Anna screeched bloody murder when her little figure was yanked out of the car.
Don’t think about a thirteen-year-old girl in the hands of guerillas. Focus! Squinting hard at the scene, she tried to make out every dot, every figure. The satellite feed blinked and was intermittently delayed. Jenna bent over the computer screen, willing the horror to stop.
A gun went off and a body slumped forward. No! They shot Andrew Harmond! They didn’t kill him. She wouldn’t let it be true.
The men dragged him and tossed him into one of the unmarked cars. It sped away from the picture, getting lost under a thick canopy of trees.
Jacob’s deep breathing shuddered over the phone. “They grabbed Mom and Dad. Anna.”
She swallowed the lump in her throat and made her voice as calm as she could. “Listen to me. They’re going to grab you too, Jacob—”
“No! I don’t want to go.” His cries ripped through her.
“They’re going to grab you too. But I’m coming. I promise. I’ll get you out of there.”

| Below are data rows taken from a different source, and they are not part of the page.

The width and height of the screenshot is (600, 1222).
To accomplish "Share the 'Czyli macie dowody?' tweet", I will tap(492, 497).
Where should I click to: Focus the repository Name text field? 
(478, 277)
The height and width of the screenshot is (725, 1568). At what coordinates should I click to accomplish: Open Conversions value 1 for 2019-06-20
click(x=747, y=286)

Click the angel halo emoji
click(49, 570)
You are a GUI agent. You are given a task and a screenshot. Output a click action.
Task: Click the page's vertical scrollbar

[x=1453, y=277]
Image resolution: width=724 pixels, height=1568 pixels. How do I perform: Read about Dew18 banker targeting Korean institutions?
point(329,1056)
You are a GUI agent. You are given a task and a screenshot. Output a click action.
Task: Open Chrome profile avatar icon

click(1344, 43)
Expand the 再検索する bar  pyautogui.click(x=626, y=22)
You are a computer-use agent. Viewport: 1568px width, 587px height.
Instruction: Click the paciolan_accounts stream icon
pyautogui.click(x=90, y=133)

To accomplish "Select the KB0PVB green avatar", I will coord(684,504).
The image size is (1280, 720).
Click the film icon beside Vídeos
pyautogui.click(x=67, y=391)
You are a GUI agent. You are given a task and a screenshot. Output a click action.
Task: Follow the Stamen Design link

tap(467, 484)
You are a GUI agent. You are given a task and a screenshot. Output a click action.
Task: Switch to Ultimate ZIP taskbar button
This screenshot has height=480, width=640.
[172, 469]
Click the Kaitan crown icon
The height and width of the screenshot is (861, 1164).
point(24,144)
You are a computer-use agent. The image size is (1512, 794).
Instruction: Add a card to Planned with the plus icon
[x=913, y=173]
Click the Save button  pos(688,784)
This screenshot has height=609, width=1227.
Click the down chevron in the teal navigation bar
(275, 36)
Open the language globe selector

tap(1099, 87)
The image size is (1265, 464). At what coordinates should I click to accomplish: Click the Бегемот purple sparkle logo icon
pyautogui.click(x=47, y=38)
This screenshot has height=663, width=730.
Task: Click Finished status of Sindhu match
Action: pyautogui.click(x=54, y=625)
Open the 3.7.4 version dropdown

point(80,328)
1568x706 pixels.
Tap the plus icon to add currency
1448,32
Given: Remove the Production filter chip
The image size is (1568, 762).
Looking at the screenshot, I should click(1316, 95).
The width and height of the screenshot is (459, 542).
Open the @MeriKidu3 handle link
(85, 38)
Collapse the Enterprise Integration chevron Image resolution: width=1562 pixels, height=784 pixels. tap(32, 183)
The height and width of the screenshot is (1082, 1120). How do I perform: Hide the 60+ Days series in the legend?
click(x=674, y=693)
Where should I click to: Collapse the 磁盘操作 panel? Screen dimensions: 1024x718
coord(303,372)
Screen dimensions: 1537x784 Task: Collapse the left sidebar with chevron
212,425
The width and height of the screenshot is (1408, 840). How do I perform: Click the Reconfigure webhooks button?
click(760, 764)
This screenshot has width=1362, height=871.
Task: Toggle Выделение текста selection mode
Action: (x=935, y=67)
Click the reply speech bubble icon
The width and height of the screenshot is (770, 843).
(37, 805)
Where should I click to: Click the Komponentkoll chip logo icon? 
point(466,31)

The line went dead. Helplessly, she watched the last two cars on the satellite image disappear into the jungle. Seven minutes later, Roberto and his men arrived. Twenty minutes after that the Ecuadorian police showed up.
They were all too late.
*
Mack’s legs itched to scout a perimeter, his eyes longed for night-vision goggles, his fists desperately needed to rearrange something—preferably a bad guy’s face—and his gut…He patted his belly. Shit, his gut was huge. He needed action and combat, not this sitting-at-a-desk torture.
The phone rang.
Some little old lady probably lost a cat again. A guy might think finding missing persons (and cats) was a perfect job for a Navy SEAL on extended leave. That guy would have to be thinking out of his quickly spreading ass. He’d also have to give a shit about cats. This job just wasn’t him. He was Lieutenant Commander Mack Riley, Gold Knight, premier assault expert, and a leader of warriors who had real balls and guts and would die for one another. DEVGRU, commonly known as SEAL Team Six, was more than a job—it was the skin that fit him perfectly, in all the right places.
He was on extended leave due to a blowout with the Commanding Officer. The CO was not exactly thrilled to catch two of Mack’s guys in bed with his daughter during an overnight in Kuwait. Mack tried to reason with the CO but instead got a verbal thrashing for not keeping his men on a tighter leash and the entire team got a “vacation” out of the deal.
Shit, he hated being inactive. Once his term was up, he’d re-up again. He couldn’t wait to get back out there.
The phone rang again.
His squadron nicknamed him Riles because he never got riled about anything—not organizing covert strikes, combat, hostage rescues—it was all good. But now? After coming home because of a bunch of political bull crap he had no role in, he was pissed off. His skin felt too tight, especially around the ass.
Another ring.
He grabbed the phone. “What!”
“Uh, Mack? Mack Riley?”
“Speaking. What’d you lose, lady? Your purse? A cheating husband? Fur-ball?”
There was a long pause. Too long. He didn’t have time for this. He needed to go for a ten-mile run, pound the punching bag in the garage, or get a life.
“Mack?” The way the caller softly repeated his name turned a screw in his gut. A long spike-covered screw.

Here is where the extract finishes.